▶ Exercise prompt
Output the listing below, all of it, exactly as given.

▶ Records supplied
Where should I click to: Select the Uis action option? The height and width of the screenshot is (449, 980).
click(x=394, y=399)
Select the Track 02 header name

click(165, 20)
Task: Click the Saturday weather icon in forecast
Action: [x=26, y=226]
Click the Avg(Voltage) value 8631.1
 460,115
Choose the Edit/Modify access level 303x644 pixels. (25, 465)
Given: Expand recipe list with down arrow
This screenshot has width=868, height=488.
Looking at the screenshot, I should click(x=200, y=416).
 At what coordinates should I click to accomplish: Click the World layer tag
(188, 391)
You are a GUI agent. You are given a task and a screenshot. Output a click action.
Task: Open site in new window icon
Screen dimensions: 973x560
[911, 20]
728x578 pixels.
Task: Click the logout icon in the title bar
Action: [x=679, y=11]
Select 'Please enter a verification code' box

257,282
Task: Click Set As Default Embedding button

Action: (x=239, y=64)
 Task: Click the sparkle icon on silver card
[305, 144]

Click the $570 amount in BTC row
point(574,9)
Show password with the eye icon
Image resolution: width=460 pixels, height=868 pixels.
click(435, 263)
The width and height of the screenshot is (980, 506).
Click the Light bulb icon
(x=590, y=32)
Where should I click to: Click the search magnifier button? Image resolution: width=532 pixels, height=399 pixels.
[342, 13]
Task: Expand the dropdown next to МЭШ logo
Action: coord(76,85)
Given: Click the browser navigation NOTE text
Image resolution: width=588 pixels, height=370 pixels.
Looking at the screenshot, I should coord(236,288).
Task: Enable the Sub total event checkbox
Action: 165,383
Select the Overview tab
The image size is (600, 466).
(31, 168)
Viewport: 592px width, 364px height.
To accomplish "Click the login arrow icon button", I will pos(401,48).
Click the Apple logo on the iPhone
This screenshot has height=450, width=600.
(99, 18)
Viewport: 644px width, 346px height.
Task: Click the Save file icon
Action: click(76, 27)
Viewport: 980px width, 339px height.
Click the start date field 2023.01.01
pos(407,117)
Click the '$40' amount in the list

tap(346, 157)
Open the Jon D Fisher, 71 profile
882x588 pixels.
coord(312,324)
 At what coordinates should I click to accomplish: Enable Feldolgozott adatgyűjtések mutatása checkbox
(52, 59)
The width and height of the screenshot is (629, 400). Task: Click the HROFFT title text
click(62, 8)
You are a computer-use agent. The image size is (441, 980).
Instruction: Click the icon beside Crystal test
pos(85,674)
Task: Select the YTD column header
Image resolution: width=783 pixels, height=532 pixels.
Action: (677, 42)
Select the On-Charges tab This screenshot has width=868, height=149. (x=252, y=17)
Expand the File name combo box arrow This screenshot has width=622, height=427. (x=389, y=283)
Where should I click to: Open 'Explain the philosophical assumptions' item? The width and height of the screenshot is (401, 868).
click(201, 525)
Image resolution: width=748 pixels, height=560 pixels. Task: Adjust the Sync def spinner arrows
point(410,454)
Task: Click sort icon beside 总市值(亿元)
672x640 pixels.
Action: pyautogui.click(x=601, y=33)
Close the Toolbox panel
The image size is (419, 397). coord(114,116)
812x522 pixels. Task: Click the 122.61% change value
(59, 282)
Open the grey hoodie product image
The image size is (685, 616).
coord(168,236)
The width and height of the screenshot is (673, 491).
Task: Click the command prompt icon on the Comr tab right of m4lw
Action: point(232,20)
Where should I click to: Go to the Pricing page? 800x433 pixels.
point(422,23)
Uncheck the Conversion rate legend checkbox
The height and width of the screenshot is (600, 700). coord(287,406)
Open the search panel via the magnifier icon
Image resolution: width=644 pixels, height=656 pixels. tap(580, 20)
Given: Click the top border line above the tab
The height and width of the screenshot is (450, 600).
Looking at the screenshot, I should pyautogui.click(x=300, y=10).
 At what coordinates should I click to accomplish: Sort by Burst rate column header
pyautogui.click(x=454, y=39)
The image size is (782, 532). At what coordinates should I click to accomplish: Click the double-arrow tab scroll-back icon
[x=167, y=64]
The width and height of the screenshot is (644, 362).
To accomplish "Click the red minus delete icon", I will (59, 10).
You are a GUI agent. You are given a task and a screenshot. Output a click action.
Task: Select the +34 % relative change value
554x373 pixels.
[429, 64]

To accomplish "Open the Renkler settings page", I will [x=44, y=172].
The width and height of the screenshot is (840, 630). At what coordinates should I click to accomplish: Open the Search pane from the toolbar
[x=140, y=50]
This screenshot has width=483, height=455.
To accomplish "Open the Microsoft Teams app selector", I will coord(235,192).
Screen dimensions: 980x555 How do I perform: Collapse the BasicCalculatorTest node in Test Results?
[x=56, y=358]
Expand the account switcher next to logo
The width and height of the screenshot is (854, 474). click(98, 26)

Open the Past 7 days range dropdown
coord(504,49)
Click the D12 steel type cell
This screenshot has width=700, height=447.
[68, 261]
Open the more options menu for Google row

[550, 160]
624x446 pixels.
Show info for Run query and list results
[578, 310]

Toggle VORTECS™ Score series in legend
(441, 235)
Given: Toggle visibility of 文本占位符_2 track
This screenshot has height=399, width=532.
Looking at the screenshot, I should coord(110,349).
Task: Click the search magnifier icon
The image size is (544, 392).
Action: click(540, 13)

▶ Task result
Where should I click to: Select the Uis action option? The height and width of the screenshot is (449, 980).
click(x=394, y=399)
Select the Track 02 header name

click(165, 20)
Task: Click the Saturday weather icon in forecast
Action: [x=26, y=226]
Click the Avg(Voltage) value 8631.1
 460,115
Choose the Edit/Modify access level 303x644 pixels. (25, 465)
Given: Expand recipe list with down arrow
This screenshot has width=868, height=488.
Looking at the screenshot, I should click(x=200, y=416).
 At what coordinates should I click to accomplish: Click the World layer tag
(188, 391)
You are a GUI agent. You are given a task and a screenshot. Output a click action.
Task: Open site in new window icon
Screen dimensions: 973x560
[911, 20]
728x578 pixels.
Task: Click the logout icon in the title bar
Action: [x=679, y=11]
Select 'Please enter a verification code' box

257,282
Task: Click Set As Default Embedding button

Action: (x=239, y=64)
 Task: Click the sparkle icon on silver card
[305, 144]

Click the $570 amount in BTC row
point(574,9)
Show password with the eye icon
Image resolution: width=460 pixels, height=868 pixels.
click(435, 263)
The width and height of the screenshot is (980, 506).
Click the Light bulb icon
(x=590, y=32)
Where should I click to: Click the search magnifier button? Image resolution: width=532 pixels, height=399 pixels.
[342, 13]
Task: Expand the dropdown next to МЭШ logo
Action: coord(76,85)
Given: Click the browser navigation NOTE text
Image resolution: width=588 pixels, height=370 pixels.
Looking at the screenshot, I should coord(236,288).
Task: Enable the Sub total event checkbox
Action: 165,383
Select the Overview tab
The image size is (600, 466).
(31, 168)
Viewport: 592px width, 364px height.
To accomplish "Click the login arrow icon button", I will pos(401,48).
Click the Apple logo on the iPhone
This screenshot has height=450, width=600.
(99, 18)
Viewport: 644px width, 346px height.
Task: Click the Save file icon
Action: click(76, 27)
Viewport: 980px width, 339px height.
Click the start date field 2023.01.01
pos(407,117)
Click the '$40' amount in the list

tap(346, 157)
Open the Jon D Fisher, 71 profile
882x588 pixels.
coord(312,324)
 At what coordinates should I click to accomplish: Enable Feldolgozott adatgyűjtések mutatása checkbox
(52, 59)
The width and height of the screenshot is (629, 400). Task: Click the HROFFT title text
click(62, 8)
You are a computer-use agent. The image size is (441, 980).
Instruction: Click the icon beside Crystal test
pos(85,674)
Task: Select the YTD column header
Image resolution: width=783 pixels, height=532 pixels.
Action: (677, 42)
Select the On-Charges tab This screenshot has width=868, height=149. (x=252, y=17)
Expand the File name combo box arrow This screenshot has width=622, height=427. (x=389, y=283)
Where should I click to: Open 'Explain the philosophical assumptions' item? The width and height of the screenshot is (401, 868).
click(201, 525)
Image resolution: width=748 pixels, height=560 pixels. Task: Adjust the Sync def spinner arrows
point(410,454)
Task: Click sort icon beside 总市值(亿元)
672x640 pixels.
Action: pyautogui.click(x=601, y=33)
Close the Toolbox panel
The image size is (419, 397). coord(114,116)
812x522 pixels. Task: Click the 122.61% change value
(59, 282)
Open the grey hoodie product image
The image size is (685, 616).
coord(168,236)
The width and height of the screenshot is (673, 491).
Task: Click the command prompt icon on the Comr tab right of m4lw
Action: point(232,20)
Where should I click to: Go to the Pricing page? 800x433 pixels.
point(422,23)
Uncheck the Conversion rate legend checkbox
The height and width of the screenshot is (600, 700). coord(287,406)
Open the search panel via the magnifier icon
Image resolution: width=644 pixels, height=656 pixels. tap(580, 20)
Given: Click the top border line above the tab
The height and width of the screenshot is (450, 600).
Looking at the screenshot, I should pyautogui.click(x=300, y=10).
 At what coordinates should I click to accomplish: Sort by Burst rate column header
pyautogui.click(x=454, y=39)
The image size is (782, 532). At what coordinates should I click to accomplish: Click the double-arrow tab scroll-back icon
[x=167, y=64]
The width and height of the screenshot is (644, 362).
To accomplish "Click the red minus delete icon", I will (59, 10).
You are a GUI agent. You are given a task and a screenshot. Output a click action.
Task: Select the +34 % relative change value
554x373 pixels.
[429, 64]

To accomplish "Open the Renkler settings page", I will [x=44, y=172].
The width and height of the screenshot is (840, 630). At what coordinates should I click to accomplish: Open the Search pane from the toolbar
[x=140, y=50]
This screenshot has width=483, height=455.
To accomplish "Open the Microsoft Teams app selector", I will coord(235,192).
Screen dimensions: 980x555 How do I perform: Collapse the BasicCalculatorTest node in Test Results?
[x=56, y=358]
Expand the account switcher next to logo
The width and height of the screenshot is (854, 474). click(98, 26)

Open the Past 7 days range dropdown
coord(504,49)
Click the D12 steel type cell
This screenshot has width=700, height=447.
[68, 261]
Open the more options menu for Google row

[550, 160]
624x446 pixels.
Show info for Run query and list results
[578, 310]

Toggle VORTECS™ Score series in legend
(441, 235)
Given: Toggle visibility of 文本占位符_2 track
This screenshot has height=399, width=532.
Looking at the screenshot, I should coord(110,349).
Task: Click the search magnifier icon
The image size is (544, 392).
Action: click(540, 13)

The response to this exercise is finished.